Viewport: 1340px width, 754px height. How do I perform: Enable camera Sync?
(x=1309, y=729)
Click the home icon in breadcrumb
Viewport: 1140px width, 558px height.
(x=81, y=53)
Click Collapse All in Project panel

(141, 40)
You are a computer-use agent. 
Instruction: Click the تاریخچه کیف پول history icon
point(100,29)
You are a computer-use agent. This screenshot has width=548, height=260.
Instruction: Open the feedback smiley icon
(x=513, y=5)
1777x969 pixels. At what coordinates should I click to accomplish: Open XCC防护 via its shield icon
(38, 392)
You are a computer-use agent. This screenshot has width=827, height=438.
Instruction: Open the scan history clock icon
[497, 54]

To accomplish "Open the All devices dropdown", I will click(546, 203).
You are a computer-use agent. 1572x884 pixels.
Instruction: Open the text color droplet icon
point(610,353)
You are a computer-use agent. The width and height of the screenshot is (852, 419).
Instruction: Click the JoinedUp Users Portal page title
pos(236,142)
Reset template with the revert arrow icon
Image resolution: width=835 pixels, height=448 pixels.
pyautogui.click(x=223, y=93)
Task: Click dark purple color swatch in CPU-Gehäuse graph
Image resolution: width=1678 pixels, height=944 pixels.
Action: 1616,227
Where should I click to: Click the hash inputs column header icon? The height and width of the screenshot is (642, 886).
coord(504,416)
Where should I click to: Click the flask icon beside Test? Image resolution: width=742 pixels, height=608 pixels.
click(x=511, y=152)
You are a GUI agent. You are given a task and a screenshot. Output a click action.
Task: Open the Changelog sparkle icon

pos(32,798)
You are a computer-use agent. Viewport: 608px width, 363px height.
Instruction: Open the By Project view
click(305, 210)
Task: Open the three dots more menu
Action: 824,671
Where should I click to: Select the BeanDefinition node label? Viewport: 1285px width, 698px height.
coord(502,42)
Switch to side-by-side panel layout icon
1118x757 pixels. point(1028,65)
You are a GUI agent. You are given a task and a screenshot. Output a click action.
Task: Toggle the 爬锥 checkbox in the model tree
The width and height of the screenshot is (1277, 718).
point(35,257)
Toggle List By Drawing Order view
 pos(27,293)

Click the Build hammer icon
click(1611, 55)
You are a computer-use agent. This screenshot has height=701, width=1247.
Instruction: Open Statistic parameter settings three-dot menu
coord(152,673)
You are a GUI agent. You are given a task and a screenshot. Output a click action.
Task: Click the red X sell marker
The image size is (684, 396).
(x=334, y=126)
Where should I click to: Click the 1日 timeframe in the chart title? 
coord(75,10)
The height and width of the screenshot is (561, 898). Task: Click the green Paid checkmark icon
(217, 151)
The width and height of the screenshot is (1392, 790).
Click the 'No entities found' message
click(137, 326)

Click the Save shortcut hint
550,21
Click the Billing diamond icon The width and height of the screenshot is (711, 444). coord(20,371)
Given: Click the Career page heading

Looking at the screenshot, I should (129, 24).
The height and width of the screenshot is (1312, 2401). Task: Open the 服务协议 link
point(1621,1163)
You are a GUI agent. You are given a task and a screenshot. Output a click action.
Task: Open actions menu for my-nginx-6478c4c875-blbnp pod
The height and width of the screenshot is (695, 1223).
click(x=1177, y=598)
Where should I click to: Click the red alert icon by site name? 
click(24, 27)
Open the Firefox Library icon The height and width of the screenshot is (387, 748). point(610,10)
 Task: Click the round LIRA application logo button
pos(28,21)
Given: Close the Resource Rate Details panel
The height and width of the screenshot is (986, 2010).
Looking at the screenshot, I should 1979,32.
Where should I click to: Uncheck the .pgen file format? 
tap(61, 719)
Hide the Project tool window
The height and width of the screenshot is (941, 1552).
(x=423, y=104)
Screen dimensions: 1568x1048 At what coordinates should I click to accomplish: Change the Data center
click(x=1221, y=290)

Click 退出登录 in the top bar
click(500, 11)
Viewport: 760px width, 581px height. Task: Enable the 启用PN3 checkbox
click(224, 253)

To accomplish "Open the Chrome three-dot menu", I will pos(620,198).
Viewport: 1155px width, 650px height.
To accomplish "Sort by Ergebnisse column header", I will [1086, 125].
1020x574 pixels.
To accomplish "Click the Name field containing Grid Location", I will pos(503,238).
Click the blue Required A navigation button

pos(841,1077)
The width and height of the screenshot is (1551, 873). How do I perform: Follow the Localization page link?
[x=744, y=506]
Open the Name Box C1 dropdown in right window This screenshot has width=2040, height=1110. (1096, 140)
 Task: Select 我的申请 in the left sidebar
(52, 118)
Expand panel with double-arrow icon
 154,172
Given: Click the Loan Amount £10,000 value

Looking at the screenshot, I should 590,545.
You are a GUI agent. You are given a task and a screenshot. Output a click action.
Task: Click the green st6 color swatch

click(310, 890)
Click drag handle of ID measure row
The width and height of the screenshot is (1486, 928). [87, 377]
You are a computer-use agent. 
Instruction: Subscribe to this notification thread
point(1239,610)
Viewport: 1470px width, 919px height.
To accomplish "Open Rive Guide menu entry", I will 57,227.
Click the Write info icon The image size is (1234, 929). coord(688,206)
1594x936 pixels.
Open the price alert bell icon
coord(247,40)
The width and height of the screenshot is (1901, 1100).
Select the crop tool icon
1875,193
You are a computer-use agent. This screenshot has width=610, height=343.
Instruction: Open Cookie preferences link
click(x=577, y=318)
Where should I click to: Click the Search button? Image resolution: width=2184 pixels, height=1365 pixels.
________________________________________
### Exercise details
Whichever lines of the records above hold the word "computer" should all be copied out.

### Exercise output
You are a computer-use agent. 
You are a computer-use agent. This screenshot has width=548, height=260.
You are a computer-use agent. This screenshot has width=827, height=438.
You are a computer-use agent. 1572x884 pixels.
You are a computer-use agent. The width and height of the screenshot is (852, 419).
You are a computer-use agent. Viewport: 608px width, 363px height.
You are a computer-use agent. This screenshot has height=701, width=1247.
You are a computer-use agent. 
You are a computer-use agent. This screenshot has width=610, height=343.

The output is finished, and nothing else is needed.